§ DAFTAR TUGAS
1. Tulis ulang bagian teks bacaan dari "A.    Sumenep dan" sampai "daerah-daerah Madura lainnya.", dengan mengganti "beraneka warna" menjadi "beragam".
2. Berdasarkan teks bacaan, jelaskan dalam satu sampai tiga kalimat apa yang mendasari perkembangan kedudukan hukum daerah Sumenep dan Pamekasan.

§ TEKS BACAAN

===============

2.      Tujuan Khusus penulisan ini adalah untuk mengetahui tentang :
a. Sumenep dan Pamekasan dibawah naungan Kompeni (1680-1800)
b.Sumenep dan Pamekasan dalam abad ke 19 (1800-1883)

BAB II
PEMBAHASAN

A.    Sumenep dan Pamekasan dibawah naungan Kompeni (1680-1800)
1.      Sejarah perkembangan kedudukan hukum daerah Sumenep dan Pamekasan tidaklah beraneka warna benar, menjangkau kembali ke zaman yang lebih silam, tidaklah berlandaskan pada suatu hubungan yang jelas berdasarkan pada sesuatu perjanjian akan tetapi lebih banyak didasarkan atas hubungan-hubungan yang nyata, yang timbul sesudah tahun 1680 pada waktu daerah Sumenep dan Pamekasan memisahkan diri dari daerah-daerah Madura lainnya.
a.       Dalam sepucuk surat tahun 1686 dari pemerintah agung kepada Heren XVII (pimpinan kompeni di negara Belanda) diberitahukan bahwa “Bupati Sumenep… sudah bertahun-tahun tidak lagi menghirauan Pangeran Tjakra Ningrat dari Madura dan juga tidak ingin lagi terkat kepada perintah-perintah susuhunan secara langsung akan tetapi lebih cenderung pada apa yang disebut menyandarkan diri kepada kompeni “Bupati ini mengajukan permohonan” agar kompeni dalam perintah-perintahnya dan keinginan-keinginannya memahami benar daerah ini dan “pula memohon agar Aria Poelang Djeuwa diserahi kekuasaan sepenuhnya atas daerah dan rakyatnya”. Keinginan Aria ini diperkenankan oleh kompeni dalam tahun berikutnya Poelang Djeuwa diserahi “kekuasaan sementara”.
Dalam tahun 1688 kompeni merasa berhak meminta keterangan-keterangan lebih lanjut mengenai “urusan rumah tangga pemerintahan Aria Poelang Djeuwa”. Dalam tahun 1689 Gubernur Jendral dan Dewan menulis bahwa “Bupati Sumenep… mengatakan kepada kami… hanya akan menuruti perintah-perintah dari kompeni saja” dalam tahun 1692 induk ayam kompeni berkotek lagi: “Rakyat Sumenep… seluruhnya bernaung di bawah sayap kompeni”.

===============

§ DAFTAR ENTRI
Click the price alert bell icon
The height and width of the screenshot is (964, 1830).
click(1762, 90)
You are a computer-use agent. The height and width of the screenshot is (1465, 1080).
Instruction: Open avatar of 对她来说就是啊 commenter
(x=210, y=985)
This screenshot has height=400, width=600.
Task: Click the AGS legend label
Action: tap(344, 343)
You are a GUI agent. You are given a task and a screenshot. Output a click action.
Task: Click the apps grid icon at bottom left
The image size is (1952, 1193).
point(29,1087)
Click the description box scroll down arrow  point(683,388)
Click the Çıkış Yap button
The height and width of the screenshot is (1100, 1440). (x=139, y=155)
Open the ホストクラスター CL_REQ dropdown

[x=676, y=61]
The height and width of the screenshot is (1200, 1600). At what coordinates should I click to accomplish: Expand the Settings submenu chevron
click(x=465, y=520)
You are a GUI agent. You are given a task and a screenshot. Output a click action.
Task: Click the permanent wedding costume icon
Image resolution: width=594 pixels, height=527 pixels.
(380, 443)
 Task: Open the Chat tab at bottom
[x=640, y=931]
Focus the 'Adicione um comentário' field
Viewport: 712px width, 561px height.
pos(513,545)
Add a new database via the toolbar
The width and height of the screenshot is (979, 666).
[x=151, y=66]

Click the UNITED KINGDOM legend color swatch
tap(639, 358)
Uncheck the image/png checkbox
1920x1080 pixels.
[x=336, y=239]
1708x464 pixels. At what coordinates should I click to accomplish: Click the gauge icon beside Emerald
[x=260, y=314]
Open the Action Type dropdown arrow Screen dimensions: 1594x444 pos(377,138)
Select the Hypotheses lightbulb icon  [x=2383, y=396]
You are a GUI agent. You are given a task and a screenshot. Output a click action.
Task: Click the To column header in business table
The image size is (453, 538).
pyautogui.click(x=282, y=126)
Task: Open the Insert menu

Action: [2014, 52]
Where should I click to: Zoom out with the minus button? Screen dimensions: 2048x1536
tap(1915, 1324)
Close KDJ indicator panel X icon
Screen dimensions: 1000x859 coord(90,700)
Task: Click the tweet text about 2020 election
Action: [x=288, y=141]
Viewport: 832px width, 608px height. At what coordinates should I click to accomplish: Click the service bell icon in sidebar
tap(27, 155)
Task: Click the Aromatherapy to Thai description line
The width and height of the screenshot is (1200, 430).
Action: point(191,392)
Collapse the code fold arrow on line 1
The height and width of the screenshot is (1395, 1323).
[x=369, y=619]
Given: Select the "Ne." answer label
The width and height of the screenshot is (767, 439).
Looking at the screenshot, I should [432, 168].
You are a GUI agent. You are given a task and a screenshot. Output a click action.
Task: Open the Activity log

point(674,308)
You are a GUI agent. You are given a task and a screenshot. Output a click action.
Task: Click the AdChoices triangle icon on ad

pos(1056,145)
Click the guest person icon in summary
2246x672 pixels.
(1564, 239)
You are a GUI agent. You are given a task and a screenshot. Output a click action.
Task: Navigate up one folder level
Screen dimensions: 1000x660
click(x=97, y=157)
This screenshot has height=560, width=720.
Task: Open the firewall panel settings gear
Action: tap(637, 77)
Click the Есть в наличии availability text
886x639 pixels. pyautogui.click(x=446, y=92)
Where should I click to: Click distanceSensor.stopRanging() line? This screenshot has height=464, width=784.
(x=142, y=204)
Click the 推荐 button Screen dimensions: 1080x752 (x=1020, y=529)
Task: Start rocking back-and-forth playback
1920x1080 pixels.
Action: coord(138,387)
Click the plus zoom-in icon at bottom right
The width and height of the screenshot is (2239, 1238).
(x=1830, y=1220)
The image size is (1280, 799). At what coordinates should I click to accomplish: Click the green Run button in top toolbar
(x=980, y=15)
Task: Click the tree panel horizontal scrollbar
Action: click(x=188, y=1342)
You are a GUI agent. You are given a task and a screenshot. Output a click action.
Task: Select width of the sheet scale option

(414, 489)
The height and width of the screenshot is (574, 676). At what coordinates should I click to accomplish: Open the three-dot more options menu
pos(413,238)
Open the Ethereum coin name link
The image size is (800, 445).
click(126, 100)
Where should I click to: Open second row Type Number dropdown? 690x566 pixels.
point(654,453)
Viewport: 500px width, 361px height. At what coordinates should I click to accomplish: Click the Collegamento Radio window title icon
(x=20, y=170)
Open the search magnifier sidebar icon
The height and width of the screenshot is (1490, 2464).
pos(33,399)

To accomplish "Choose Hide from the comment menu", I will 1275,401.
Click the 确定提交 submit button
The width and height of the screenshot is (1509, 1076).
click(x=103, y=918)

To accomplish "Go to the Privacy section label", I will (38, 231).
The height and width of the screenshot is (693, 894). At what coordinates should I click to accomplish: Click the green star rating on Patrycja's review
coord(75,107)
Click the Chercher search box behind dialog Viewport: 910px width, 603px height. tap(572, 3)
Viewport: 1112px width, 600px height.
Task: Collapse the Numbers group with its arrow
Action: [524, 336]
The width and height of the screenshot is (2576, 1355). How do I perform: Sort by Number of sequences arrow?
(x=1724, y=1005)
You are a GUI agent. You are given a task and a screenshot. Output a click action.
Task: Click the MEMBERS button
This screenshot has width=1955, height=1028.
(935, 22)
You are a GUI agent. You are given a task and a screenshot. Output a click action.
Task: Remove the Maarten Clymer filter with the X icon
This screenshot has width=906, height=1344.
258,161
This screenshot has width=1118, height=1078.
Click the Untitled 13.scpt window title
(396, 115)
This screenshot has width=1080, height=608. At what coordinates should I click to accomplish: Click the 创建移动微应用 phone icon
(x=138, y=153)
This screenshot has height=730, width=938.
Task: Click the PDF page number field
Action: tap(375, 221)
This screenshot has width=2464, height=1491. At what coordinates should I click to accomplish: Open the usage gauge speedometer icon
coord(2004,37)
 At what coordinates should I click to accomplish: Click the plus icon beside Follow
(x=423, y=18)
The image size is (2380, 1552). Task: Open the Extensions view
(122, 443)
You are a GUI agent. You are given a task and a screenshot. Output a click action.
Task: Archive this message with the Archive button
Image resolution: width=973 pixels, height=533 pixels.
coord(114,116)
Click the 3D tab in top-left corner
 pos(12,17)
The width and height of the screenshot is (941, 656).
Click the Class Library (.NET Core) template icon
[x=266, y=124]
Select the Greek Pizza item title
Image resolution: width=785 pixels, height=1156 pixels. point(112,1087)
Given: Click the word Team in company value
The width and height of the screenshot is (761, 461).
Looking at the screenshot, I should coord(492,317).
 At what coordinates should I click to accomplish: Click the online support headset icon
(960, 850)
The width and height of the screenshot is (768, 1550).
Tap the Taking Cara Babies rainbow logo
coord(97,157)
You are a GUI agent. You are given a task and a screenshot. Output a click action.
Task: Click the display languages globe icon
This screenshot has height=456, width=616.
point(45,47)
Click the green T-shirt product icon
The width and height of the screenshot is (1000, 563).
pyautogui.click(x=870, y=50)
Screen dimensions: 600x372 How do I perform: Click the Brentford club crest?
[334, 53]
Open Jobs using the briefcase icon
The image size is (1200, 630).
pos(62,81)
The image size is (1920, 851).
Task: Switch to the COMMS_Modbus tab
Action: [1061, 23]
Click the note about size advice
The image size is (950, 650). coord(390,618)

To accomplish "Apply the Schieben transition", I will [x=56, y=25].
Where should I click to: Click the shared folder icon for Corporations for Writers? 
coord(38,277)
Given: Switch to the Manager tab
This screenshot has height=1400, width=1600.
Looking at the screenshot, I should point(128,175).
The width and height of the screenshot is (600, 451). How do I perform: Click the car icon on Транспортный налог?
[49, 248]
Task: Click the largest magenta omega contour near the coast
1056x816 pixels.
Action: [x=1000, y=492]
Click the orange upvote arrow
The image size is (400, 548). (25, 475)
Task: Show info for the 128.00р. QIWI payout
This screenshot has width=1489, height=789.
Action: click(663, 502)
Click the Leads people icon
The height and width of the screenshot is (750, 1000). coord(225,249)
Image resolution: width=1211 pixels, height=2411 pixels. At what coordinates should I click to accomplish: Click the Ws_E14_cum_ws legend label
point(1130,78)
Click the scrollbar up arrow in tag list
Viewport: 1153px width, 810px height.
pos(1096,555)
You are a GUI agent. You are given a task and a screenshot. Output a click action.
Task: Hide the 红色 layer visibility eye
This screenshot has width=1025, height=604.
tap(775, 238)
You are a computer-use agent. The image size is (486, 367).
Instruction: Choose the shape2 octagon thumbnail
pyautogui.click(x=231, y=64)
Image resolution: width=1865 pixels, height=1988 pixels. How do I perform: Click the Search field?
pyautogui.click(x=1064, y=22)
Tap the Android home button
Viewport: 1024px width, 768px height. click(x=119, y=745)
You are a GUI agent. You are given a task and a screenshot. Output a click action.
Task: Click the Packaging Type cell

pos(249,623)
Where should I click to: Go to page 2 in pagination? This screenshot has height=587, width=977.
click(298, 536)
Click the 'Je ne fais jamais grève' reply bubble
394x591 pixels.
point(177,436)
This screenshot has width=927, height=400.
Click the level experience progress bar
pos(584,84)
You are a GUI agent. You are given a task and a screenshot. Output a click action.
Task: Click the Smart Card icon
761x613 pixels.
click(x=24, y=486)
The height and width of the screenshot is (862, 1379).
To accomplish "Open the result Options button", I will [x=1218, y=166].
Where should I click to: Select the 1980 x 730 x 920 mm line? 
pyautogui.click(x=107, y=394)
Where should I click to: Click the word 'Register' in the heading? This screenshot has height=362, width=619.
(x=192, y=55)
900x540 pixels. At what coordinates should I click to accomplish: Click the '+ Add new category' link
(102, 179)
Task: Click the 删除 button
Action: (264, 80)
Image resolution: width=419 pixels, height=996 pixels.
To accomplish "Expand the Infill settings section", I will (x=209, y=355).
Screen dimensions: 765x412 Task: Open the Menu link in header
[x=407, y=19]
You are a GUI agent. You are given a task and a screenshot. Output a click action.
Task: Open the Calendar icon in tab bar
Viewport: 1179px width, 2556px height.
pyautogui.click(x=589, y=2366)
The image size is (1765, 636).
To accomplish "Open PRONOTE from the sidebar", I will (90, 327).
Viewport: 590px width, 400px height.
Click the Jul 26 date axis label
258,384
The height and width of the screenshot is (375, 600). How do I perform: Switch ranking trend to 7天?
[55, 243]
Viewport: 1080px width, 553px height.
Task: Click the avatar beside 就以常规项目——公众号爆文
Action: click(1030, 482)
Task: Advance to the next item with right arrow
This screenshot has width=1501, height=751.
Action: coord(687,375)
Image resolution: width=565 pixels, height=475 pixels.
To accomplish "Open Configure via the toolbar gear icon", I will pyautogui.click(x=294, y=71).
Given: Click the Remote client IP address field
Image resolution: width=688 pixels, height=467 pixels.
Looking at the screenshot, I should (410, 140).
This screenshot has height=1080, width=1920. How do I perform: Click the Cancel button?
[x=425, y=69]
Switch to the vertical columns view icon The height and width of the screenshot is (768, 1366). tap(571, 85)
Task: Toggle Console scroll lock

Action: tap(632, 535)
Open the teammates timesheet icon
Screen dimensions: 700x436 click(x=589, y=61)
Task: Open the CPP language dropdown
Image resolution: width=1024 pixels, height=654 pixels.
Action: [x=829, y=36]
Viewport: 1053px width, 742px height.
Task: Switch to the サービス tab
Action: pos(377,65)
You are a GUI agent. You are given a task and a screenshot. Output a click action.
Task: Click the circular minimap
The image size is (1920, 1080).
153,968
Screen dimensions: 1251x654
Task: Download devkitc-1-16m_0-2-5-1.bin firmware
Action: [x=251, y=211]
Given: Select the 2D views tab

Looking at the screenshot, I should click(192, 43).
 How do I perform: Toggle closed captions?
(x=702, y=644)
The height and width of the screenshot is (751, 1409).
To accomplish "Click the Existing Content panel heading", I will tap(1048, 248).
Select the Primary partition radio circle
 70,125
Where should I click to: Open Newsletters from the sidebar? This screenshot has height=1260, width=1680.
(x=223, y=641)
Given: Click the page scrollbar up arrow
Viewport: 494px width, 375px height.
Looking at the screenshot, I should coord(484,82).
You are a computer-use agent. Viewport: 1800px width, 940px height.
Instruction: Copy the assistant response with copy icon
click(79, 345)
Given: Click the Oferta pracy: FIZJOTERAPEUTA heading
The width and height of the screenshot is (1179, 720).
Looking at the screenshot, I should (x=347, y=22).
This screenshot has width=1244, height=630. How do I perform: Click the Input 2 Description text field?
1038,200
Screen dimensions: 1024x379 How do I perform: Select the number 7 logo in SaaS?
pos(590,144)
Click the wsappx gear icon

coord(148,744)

===============

§ KUNCI JAWABAN
1.
A.    Sumenep dan Pamekasan dibawah naungan Kompeni (1680-1800)
1.      Sejarah perkembangan kedudukan hukum daerah Sumenep dan Pamekasan tidaklah beragam benar, menjangkau kembali ke zaman yang lebih silam, tidaklah berlandaskan pada suatu hubungan yang jelas berdasarkan pada sesuatu perjanjian akan tetapi lebih banyak didasarkan atas hubungan-hubungan yang nyata, yang timbul sesudah tahun 1680 pada waktu daerah Sumenep dan Pamekasan memisahkan diri dari daerah-daerah Madura lainnya.

2. Perkembangan kedudukan hukum daerah Sumenep dan Pamekasan tidak berlandaskan pada hubungan yang jelas berdasarkan suatu perjanjian. Perkembangan itu lebih banyak didasarkan atas hubungan-hubungan nyata yang timbul sesudah tahun 1680, ketika Sumenep dan Pamekasan memisahkan diri dari daerah-daerah Madura lainnya.